Erinnerungen an die Hochzeit der Luxemburger Stahlindustrie sind vor allem im Süden des Landes noch allgegenwärtig. Doch in Rümelingen ist nun ein Pfeiler der Seilbahn, die Öttingen mit Esch und Differdingen verband, „Geschichte“. Wie der Rümelinger Alain Zimmermann gegenüber RTL berichtete, beobachtete er bei einem Spaziergang durch den lokalen Wald, dass ein Bauer den Stahlträger, der auf seinem Feld stand, mit seinem Traktor abriss. Danach habe dieser, so Zimmermann, die Stahlkonstruktion an den Waldrand gedrückt.
Gegenüber dem Tageblatt bestätigt der Rümelinger Bürgermeister Henri Haine, dass der Bauer keine Genehmigung für den Abriss hatte. „Ich finde es sehr bedauerlich, dass dies so passiert ist und ein Stück Geschichte verschwunden ist. Man hätte wenigstens mit uns Gemeindeverantwortlichen Rücksprache halten können.“ Die Gemeinde wolle mit dem Bauer über den Vorfall sprechen und sehen, ob der Pfeiler noch zu retten sei. Weiterhin behalte man sich vor, juristische Schritte einzuleiten, da die notwendige Verfügung für den Abriss nicht vorgelegen habe. Am Donnerstag konnte Haine dem Tageblatt allerdings nicht bestätigen, ob bereits ein klärendes Gespräch mit Gemeindeverantwortlichen stattgefunden habe.
Stolze 120 Jahre
1905, also vor 120 Jahren, traf die Deutsch-Luxemburgische Bergwerks- und Hüttenaktiengesellschaft die Entscheidung, ihr in Rümelingen, Langengrund und auf Ottange 3 abgebautes Eisenerz mittels Seilbahn nach den Hochöfen von Differdingen zu transportieren. 1906 wurde die „Seelebunn“ in Betrieb genommen. Die Seilbahn zwischen Öttingen und Differdingen war zwar nicht einzigartig, aber mit „12,78 Kilometern die längste. 144 Stützmaste trugen das 45 mm starke Tragseil, an dem 462 Lohren (Buggis) 200 Tonnen Erz pro Stunde zu den Differdinger Hochöfen beförderten. Gebaut wurde sie in Rekordzeit, kurz nachdem die Differdinger die Minenkonzessionen erworben hatten“, schreibt Tageblatt-Journalist und Hobbyhistoriker Christian Muller in seinem Buch „Vergessene Geschichten aus Esch“.

(Einträge aus einem Datensatz)
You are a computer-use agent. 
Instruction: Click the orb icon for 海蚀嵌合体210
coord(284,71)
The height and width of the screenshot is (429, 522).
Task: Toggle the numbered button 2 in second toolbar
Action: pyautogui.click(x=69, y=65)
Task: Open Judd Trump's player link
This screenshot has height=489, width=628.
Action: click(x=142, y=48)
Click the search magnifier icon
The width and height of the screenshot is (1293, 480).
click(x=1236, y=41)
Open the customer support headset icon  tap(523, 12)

...

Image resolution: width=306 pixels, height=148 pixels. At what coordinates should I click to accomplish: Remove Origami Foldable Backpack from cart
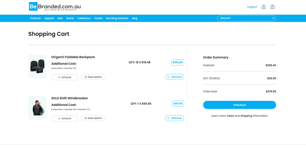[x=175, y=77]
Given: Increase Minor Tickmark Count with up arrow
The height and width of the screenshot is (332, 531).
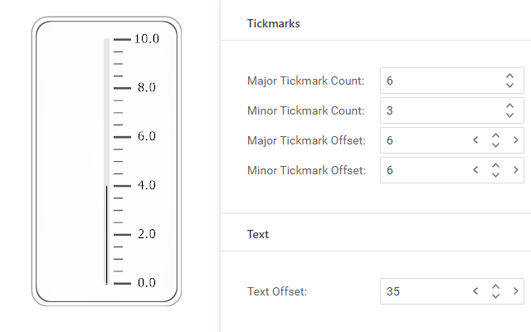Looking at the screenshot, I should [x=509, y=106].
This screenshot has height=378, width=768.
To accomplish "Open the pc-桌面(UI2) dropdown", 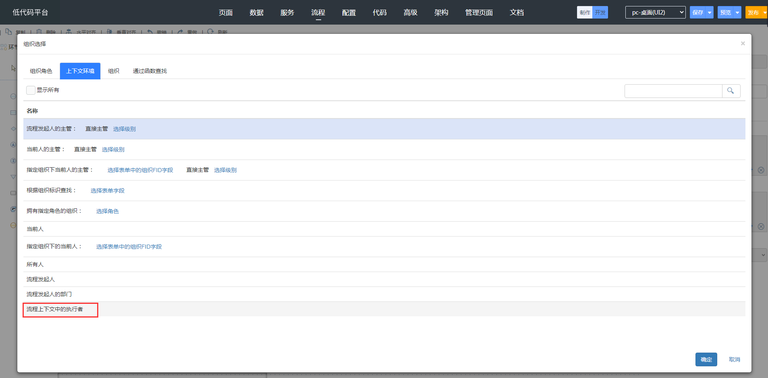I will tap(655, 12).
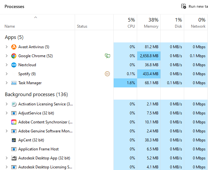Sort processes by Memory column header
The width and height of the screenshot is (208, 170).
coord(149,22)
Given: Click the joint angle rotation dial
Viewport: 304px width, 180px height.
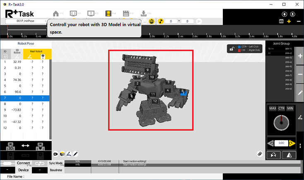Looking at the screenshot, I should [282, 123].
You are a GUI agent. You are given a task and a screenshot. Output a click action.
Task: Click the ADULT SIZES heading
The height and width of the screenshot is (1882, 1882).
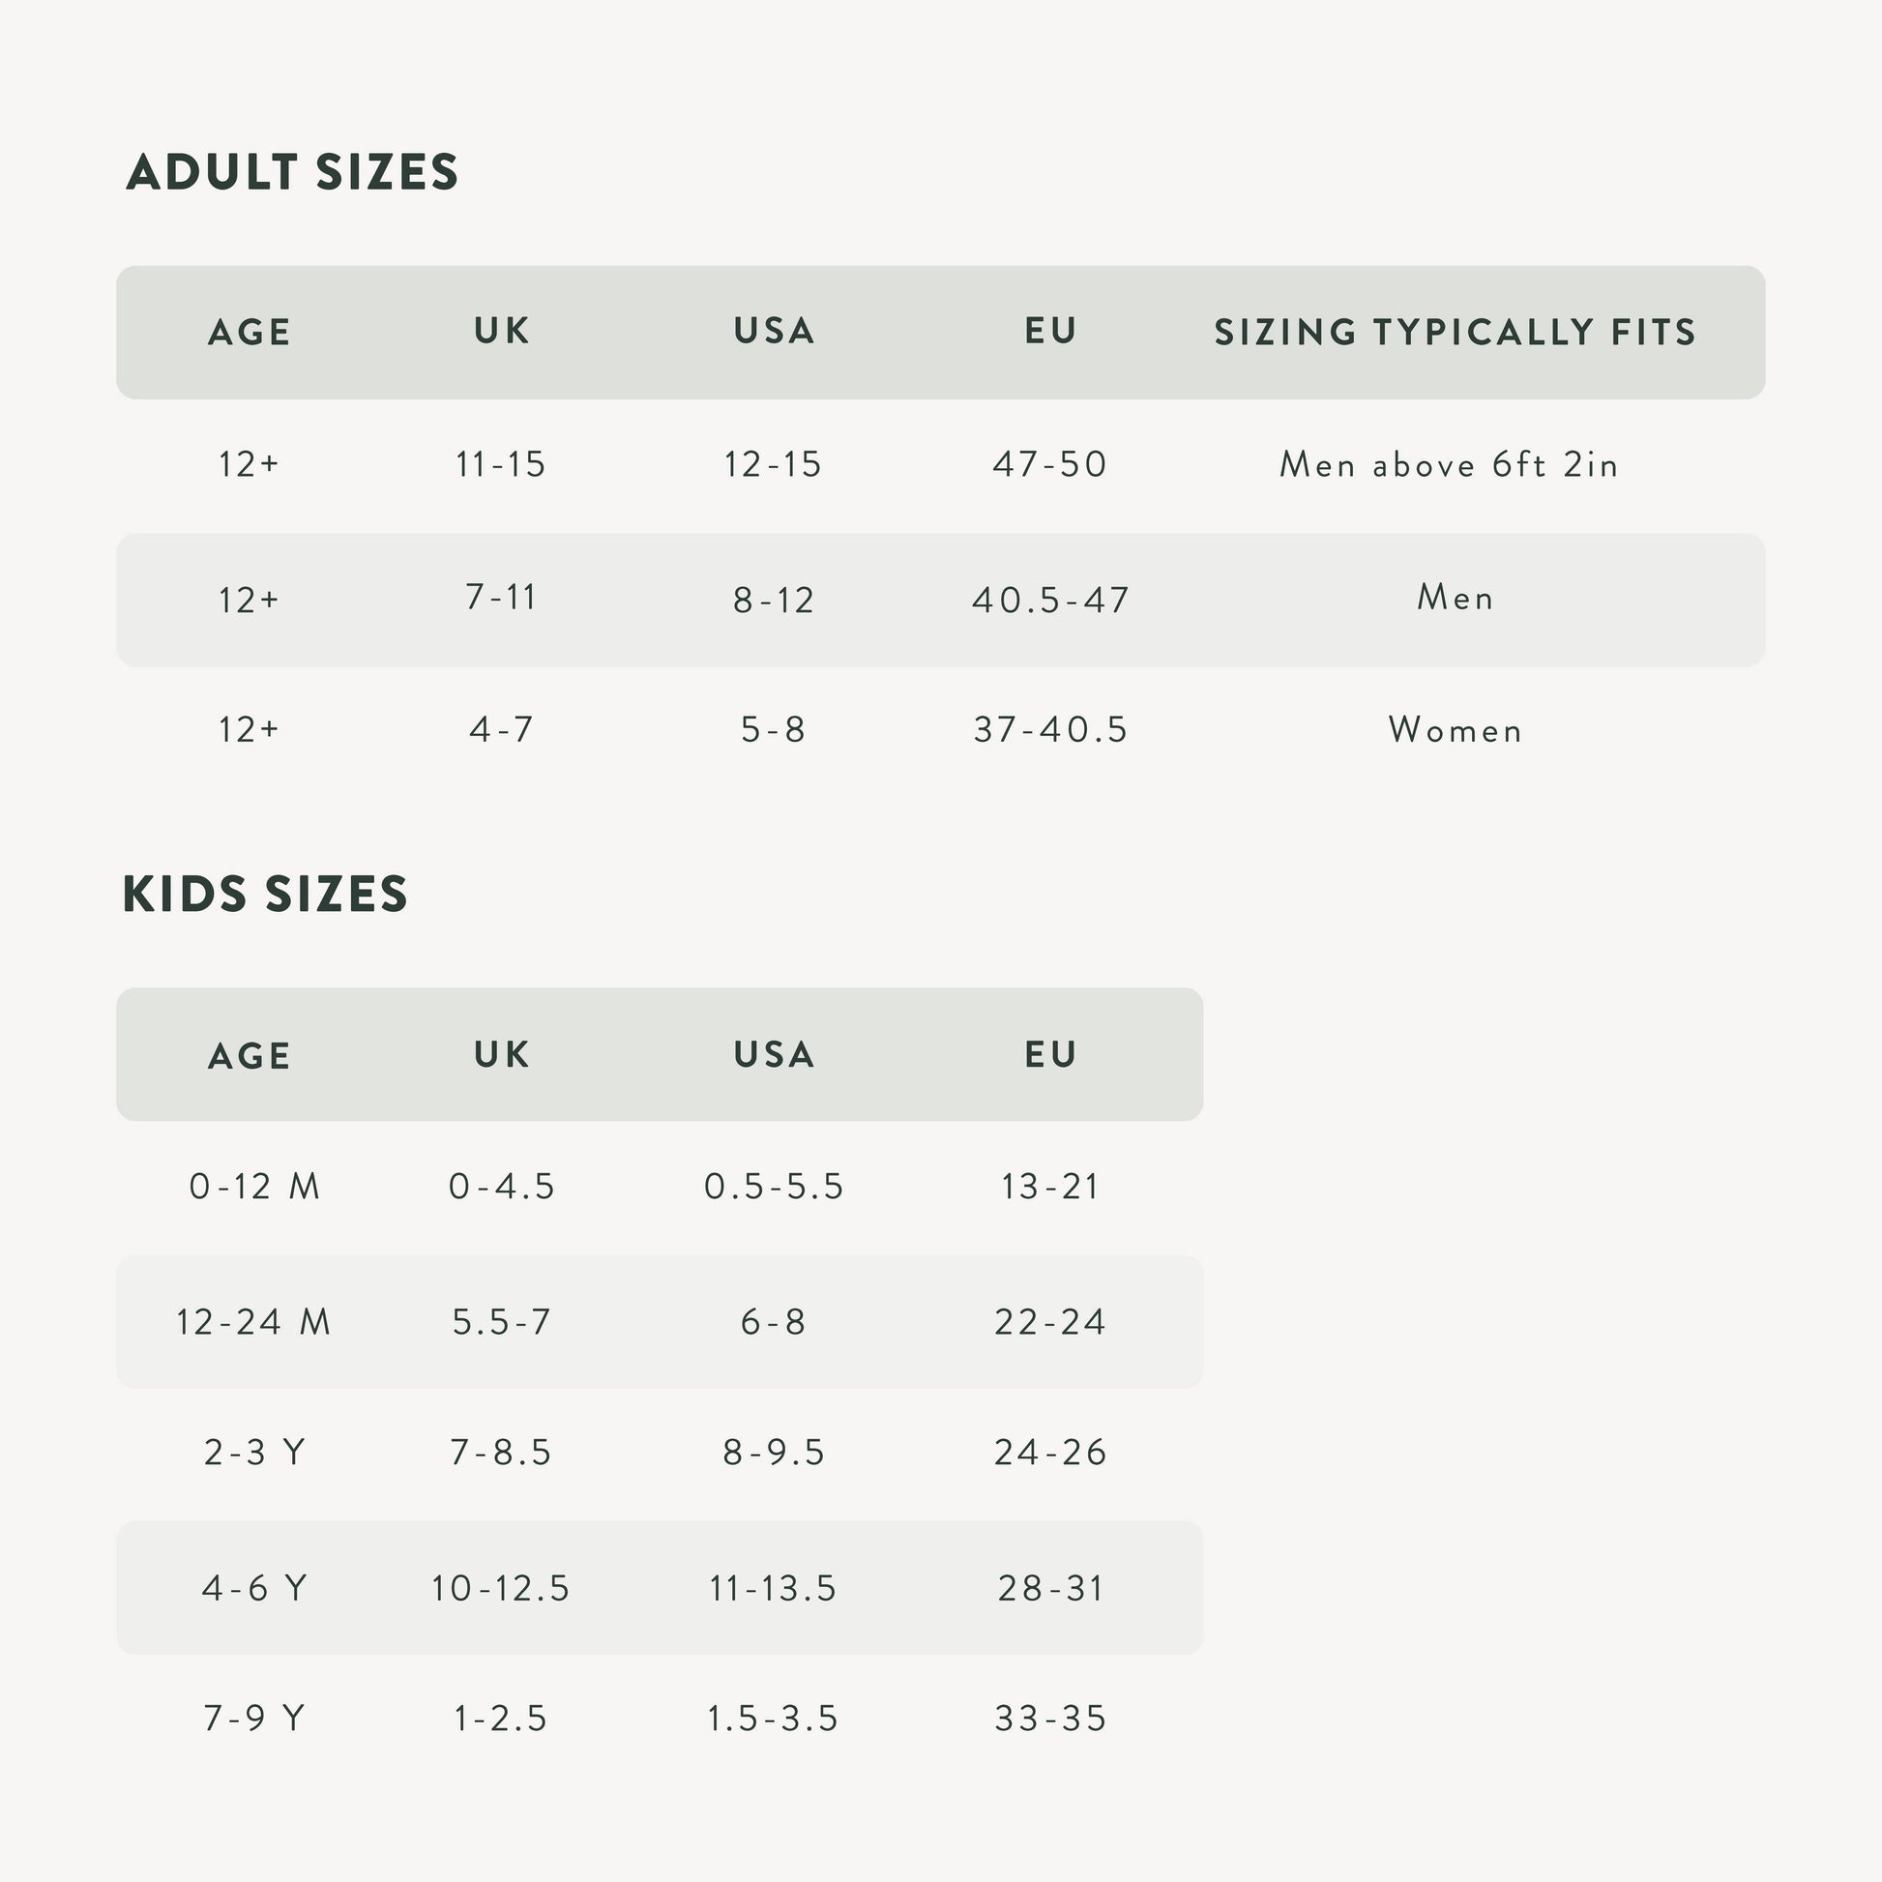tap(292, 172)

==

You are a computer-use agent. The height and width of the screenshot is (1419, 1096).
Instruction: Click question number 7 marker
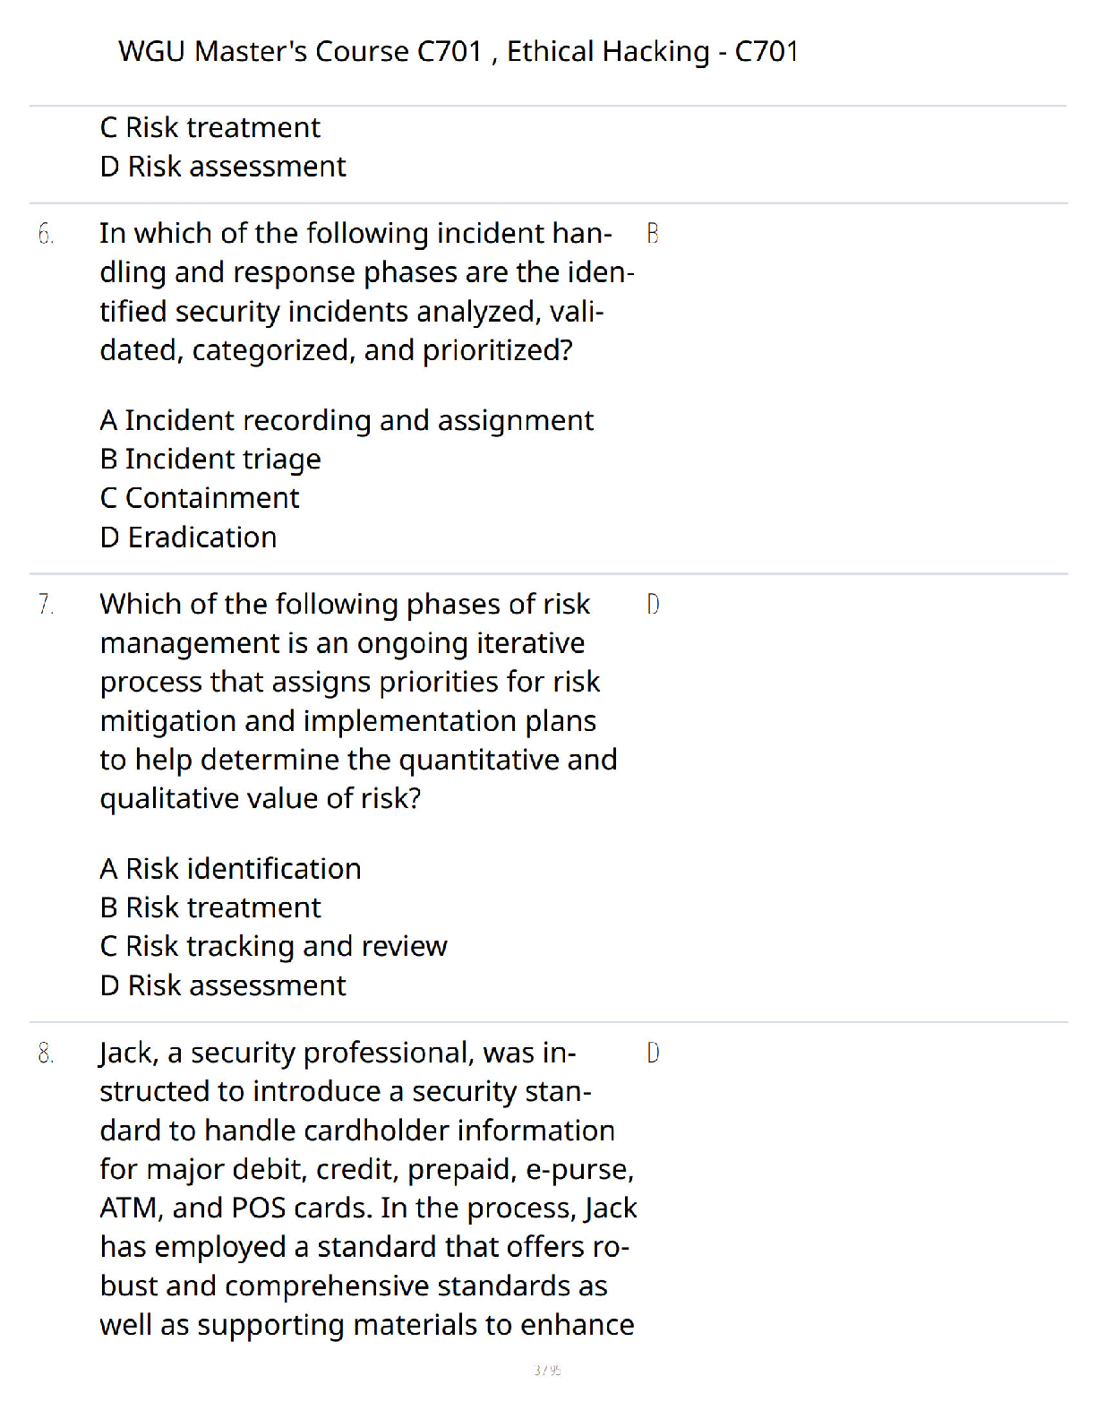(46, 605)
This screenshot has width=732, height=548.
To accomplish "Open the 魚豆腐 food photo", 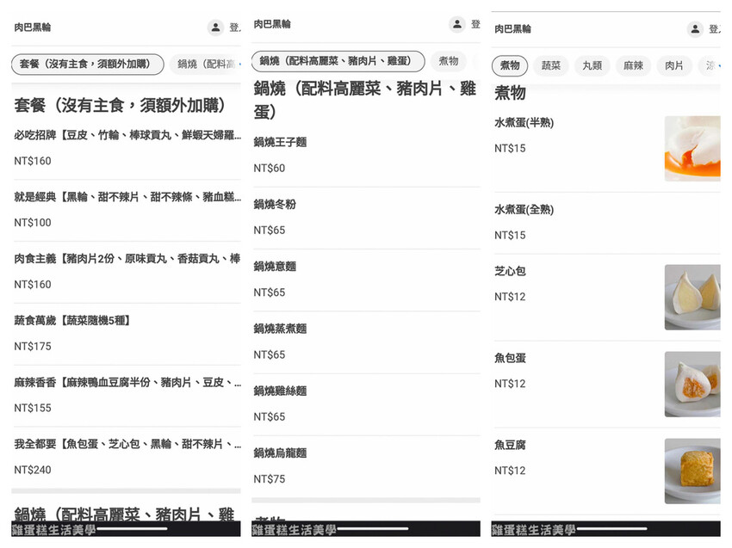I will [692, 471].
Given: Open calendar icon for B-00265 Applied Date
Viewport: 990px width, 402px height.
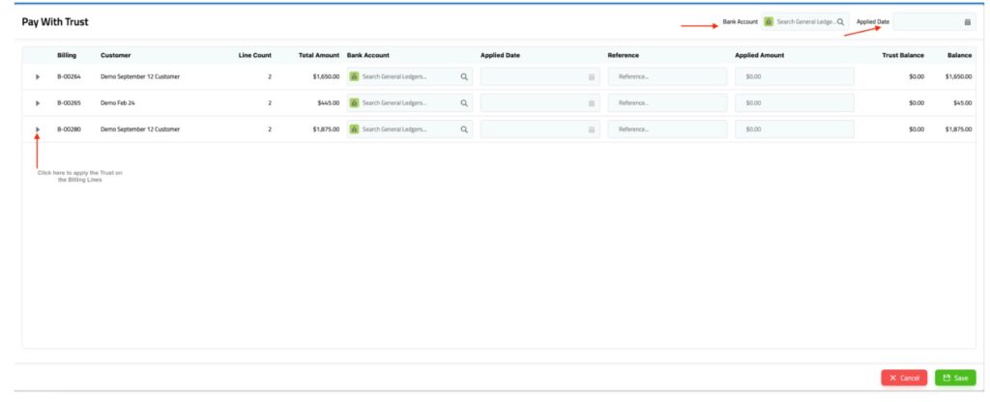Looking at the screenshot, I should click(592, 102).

Aufgaben:
[a] Beantworten Sie anhand des Textauszugs diese Fragen:
(i) Womit riss der Bauer den Stahlträger laut Alain Zimmermann ab?
(ii) Welches Amt hat Henri Haine inne?
(iii) Wie lang war die Seilbahn zwischen Öttingen und Differdingen?
[b] Warum behält sich die Gemeinde laut dem Textauszug juristische Schritte vor?
[c] Schreiben Sie den Textauszug von den Worten „Erinnerungen an die“ bis zu den Worten „den Waldrand gedrückt.“ wortgetreu ab.
Die Einträge spielen hierfür keine Rolle.

Lösungen:
[a]
(i) Mit seinem Traktor.
(ii) Er ist Bürgermeister von Rümelingen.
(iii) 12,78 Kilometer.

[b] Die Gemeinde behält sich juristische Schritte vor, weil die notwendige Verfügung für den Abriss des Pfeilers nicht vorgelegen hat.

[c]
Erinnerungen an die Hochzeit der Luxemburger Stahlindustrie sind vor allem im Süden des Landes noch allgegenwärtig. Doch in Rümelingen ist nun ein Pfeiler der Seilbahn, die Öttingen mit Esch und Differdingen verband, „Geschichte“. Wie der Rümelinger Alain Zimmermann gegenüber RTL berichtete, beobachtete er bei einem Spaziergang durch den lokalen Wald, dass ein Bauer den Stahlträger, der auf seinem Feld stand, mit seinem Traktor abriss. Danach habe dieser, so Zimmermann, die Stahlkonstruktion an den Waldrand gedrückt.